◆ Assignment
Your answer should be the exact lines of the data below from the one containing "Given: Click the user memo 編集室1のWindows" through the one containing "The height and width of the screenshot is (409, 567)."; please include nothing else.
+ + +
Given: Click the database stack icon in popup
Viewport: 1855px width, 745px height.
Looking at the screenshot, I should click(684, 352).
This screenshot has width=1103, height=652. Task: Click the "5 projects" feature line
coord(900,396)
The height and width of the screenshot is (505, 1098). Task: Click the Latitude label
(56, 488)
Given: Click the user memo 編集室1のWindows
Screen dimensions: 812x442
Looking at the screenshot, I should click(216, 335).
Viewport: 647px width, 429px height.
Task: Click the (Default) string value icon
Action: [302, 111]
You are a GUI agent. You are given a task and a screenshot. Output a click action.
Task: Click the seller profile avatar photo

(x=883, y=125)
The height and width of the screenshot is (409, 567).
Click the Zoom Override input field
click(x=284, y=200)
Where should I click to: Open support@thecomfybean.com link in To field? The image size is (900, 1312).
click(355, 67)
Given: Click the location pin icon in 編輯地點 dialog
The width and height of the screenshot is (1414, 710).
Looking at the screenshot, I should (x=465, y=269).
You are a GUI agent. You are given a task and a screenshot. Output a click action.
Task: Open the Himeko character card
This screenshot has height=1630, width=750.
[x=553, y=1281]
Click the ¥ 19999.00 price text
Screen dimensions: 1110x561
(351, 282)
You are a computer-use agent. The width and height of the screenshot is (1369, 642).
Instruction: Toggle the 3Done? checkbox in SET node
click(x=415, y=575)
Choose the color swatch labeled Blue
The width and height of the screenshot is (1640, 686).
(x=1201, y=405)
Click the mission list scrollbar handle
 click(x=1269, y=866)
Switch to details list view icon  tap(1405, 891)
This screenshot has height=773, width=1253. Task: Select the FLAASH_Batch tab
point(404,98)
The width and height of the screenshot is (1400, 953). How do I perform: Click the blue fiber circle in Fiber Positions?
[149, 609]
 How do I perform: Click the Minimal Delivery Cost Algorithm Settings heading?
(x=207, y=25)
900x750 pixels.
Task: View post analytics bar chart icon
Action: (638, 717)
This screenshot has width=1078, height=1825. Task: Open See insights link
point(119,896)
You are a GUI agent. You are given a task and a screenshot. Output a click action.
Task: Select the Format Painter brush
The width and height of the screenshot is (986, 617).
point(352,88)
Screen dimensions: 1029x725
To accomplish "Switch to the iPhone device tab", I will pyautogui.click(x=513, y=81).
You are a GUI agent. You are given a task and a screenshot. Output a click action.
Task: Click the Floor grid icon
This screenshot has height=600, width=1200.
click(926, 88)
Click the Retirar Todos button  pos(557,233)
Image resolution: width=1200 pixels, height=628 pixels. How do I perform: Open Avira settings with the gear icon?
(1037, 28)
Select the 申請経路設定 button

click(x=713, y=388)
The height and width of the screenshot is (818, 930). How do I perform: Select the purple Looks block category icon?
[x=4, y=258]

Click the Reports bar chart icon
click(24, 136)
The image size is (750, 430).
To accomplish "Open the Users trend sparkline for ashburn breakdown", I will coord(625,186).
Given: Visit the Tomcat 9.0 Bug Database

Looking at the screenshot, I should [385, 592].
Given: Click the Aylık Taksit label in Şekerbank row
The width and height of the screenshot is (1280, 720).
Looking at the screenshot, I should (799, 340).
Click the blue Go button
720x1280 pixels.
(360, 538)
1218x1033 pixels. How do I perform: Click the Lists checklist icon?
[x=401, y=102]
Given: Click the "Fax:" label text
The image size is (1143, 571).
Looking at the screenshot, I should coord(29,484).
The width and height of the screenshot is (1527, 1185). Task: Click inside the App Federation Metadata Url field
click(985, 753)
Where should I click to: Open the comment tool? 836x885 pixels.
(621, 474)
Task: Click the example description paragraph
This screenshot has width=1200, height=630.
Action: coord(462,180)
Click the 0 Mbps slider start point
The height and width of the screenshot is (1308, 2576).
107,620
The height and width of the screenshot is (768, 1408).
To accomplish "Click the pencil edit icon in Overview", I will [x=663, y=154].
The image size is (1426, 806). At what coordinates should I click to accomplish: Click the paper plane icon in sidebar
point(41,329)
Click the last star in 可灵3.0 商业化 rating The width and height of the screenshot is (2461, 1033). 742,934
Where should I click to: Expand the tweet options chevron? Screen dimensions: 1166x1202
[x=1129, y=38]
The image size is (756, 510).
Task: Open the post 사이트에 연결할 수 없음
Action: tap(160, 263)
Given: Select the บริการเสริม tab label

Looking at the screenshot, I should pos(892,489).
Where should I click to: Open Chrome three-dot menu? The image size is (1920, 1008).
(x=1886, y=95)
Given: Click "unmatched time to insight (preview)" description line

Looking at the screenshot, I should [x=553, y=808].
+ + +
◆ Solution to this problem
Given: Click the user memo 編集室1のWindows
Screen dimensions: 812x442
Looking at the screenshot, I should click(216, 335).
Viewport: 647px width, 429px height.
Task: Click the (Default) string value icon
Action: [302, 111]
You are a GUI agent. You are given a task and a screenshot. Output a click action.
Task: Click the seller profile avatar photo

(x=883, y=125)
The height and width of the screenshot is (409, 567).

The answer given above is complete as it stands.